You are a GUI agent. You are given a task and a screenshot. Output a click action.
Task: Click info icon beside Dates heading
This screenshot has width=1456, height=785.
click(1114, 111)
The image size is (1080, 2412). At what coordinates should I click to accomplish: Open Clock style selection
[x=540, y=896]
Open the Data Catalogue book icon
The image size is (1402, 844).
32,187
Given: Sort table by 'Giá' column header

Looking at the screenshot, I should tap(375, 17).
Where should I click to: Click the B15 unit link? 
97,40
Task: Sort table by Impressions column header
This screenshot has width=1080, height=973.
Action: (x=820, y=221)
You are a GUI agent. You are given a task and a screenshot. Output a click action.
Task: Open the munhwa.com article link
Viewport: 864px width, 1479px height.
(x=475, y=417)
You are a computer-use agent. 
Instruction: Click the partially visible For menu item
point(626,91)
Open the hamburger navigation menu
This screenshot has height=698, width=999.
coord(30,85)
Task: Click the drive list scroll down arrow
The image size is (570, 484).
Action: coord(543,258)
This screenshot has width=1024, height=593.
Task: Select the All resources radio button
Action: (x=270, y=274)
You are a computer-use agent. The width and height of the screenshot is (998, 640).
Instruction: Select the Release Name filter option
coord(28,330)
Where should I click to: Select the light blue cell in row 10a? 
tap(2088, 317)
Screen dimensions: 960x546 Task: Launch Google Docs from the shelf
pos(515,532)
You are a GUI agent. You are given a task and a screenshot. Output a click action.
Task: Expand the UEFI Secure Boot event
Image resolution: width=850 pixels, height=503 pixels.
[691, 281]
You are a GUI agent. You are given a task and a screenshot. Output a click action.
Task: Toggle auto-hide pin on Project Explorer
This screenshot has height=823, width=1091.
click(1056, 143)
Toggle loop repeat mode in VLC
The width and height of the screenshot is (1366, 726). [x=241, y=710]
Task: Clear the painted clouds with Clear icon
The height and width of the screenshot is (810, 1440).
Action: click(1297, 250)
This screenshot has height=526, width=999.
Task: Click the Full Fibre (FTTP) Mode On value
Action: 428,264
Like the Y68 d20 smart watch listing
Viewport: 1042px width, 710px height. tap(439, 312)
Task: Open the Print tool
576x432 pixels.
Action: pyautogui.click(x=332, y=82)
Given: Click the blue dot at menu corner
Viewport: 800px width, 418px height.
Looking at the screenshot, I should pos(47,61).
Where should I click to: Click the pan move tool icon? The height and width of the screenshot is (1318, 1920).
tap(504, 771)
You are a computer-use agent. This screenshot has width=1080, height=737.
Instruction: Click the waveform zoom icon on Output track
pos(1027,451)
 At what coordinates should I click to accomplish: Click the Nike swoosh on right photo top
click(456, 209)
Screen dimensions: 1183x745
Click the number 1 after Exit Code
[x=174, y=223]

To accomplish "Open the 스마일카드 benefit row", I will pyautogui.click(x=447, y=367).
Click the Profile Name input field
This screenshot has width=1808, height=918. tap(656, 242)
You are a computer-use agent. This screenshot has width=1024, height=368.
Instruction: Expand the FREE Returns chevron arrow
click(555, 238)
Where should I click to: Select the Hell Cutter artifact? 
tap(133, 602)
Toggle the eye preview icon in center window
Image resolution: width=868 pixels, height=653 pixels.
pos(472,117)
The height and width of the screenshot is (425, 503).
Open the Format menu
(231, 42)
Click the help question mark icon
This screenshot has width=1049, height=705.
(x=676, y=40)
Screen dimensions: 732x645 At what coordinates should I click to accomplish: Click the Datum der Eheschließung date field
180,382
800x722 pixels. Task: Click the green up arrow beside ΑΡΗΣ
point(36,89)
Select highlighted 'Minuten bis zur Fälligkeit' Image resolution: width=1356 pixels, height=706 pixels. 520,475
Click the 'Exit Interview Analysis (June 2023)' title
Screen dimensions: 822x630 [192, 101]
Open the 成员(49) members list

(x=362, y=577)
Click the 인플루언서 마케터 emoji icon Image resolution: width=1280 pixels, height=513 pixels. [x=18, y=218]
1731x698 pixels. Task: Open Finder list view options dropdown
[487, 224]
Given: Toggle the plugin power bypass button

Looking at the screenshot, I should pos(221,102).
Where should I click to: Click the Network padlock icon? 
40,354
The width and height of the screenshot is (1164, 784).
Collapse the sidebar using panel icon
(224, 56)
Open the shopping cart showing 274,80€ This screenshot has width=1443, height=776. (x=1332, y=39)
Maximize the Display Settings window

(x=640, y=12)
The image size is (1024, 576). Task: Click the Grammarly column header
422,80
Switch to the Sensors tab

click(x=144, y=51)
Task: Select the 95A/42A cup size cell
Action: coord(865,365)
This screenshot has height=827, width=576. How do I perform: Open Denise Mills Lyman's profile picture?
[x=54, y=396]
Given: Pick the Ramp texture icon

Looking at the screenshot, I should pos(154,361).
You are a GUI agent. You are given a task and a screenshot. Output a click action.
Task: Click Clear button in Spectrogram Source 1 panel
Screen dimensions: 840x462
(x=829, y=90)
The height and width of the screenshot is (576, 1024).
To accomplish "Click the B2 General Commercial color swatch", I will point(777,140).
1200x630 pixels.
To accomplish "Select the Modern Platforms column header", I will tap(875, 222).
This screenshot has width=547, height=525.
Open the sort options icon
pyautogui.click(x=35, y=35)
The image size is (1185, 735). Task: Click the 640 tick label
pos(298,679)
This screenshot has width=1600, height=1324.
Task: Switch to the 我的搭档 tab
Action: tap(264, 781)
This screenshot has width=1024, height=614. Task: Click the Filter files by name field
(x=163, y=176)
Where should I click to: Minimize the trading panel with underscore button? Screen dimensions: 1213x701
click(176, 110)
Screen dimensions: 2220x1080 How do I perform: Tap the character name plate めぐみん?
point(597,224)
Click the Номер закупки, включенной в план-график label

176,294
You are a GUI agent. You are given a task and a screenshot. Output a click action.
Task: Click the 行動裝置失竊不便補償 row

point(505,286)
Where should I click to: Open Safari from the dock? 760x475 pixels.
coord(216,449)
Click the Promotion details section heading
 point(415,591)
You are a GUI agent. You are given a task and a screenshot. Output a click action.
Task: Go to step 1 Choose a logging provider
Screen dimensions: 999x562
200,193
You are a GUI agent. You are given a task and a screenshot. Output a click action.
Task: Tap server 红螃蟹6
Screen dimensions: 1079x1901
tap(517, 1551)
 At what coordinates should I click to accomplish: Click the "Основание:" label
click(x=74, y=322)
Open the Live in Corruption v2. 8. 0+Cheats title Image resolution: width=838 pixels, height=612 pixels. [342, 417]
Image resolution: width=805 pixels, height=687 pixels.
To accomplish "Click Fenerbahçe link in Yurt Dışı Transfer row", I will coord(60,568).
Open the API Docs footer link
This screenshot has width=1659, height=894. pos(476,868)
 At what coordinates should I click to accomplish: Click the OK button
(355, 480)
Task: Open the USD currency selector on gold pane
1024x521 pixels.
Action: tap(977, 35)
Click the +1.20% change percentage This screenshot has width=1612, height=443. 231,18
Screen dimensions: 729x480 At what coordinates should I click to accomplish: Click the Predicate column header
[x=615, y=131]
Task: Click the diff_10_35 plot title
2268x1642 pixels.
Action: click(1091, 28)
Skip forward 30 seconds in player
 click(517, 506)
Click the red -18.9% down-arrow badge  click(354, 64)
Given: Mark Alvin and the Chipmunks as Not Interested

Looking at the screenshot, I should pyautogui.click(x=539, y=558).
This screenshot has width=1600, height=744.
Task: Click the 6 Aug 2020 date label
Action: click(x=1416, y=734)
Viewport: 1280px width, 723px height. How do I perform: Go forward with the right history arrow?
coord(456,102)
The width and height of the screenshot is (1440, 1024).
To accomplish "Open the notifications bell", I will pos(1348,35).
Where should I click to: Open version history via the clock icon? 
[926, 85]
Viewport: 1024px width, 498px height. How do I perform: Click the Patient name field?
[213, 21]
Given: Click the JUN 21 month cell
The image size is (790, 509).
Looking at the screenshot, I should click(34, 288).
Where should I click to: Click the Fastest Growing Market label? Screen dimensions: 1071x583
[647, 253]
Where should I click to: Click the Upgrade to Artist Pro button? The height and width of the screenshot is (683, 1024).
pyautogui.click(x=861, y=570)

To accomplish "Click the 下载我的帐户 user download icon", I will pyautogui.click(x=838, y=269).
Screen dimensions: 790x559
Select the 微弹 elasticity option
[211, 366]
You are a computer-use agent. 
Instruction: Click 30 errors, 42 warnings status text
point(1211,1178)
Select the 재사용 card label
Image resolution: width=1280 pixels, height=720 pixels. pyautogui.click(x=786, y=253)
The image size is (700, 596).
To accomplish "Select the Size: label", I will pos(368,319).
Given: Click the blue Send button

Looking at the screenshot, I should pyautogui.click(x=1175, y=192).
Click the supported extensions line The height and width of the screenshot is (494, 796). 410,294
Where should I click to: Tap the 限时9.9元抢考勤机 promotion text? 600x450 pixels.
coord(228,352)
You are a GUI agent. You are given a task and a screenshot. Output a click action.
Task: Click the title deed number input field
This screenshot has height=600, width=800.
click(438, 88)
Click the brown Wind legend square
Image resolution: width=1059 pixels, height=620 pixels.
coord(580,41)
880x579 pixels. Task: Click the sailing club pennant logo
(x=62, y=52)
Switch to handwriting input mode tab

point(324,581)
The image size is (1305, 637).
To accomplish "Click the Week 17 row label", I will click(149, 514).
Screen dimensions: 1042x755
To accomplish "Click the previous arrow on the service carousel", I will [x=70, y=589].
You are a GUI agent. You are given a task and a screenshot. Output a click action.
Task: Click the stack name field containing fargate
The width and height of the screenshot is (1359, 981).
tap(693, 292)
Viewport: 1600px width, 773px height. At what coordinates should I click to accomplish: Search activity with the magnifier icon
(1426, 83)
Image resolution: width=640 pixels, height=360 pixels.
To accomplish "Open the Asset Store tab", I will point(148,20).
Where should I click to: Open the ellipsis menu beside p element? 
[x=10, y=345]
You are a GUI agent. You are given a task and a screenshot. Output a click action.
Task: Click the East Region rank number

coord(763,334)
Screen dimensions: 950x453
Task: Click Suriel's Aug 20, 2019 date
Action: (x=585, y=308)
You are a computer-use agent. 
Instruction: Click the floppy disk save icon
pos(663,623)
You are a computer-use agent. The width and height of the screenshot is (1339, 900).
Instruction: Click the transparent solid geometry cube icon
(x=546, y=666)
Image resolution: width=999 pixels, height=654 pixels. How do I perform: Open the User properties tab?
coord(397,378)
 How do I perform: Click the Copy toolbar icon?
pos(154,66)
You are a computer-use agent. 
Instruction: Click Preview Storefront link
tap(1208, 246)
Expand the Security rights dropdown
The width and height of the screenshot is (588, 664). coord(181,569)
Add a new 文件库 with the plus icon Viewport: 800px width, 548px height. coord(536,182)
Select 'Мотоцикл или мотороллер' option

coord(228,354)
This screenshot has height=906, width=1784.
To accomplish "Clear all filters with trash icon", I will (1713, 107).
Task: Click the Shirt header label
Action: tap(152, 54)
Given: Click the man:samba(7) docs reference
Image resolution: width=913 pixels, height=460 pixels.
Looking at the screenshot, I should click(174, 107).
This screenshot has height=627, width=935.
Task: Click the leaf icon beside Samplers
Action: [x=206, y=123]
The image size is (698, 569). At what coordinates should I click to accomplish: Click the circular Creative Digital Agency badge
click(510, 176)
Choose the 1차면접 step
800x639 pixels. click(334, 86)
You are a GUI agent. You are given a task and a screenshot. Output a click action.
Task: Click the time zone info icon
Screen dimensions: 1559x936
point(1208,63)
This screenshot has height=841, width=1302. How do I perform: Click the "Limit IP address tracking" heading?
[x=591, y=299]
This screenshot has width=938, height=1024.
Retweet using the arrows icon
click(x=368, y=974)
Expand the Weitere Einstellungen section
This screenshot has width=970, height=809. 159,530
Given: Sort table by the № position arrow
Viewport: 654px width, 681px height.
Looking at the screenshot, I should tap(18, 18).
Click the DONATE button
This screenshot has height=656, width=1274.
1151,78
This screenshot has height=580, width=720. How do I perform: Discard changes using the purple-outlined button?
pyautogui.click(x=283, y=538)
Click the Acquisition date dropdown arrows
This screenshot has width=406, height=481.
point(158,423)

• • • •

▶ **About this task**
Only lines that include "info" belong in the answer; return them from the entries above.

▶ **Solution for this task**
Task: Click info icon beside Dates heading
Task: Click the time zone info icon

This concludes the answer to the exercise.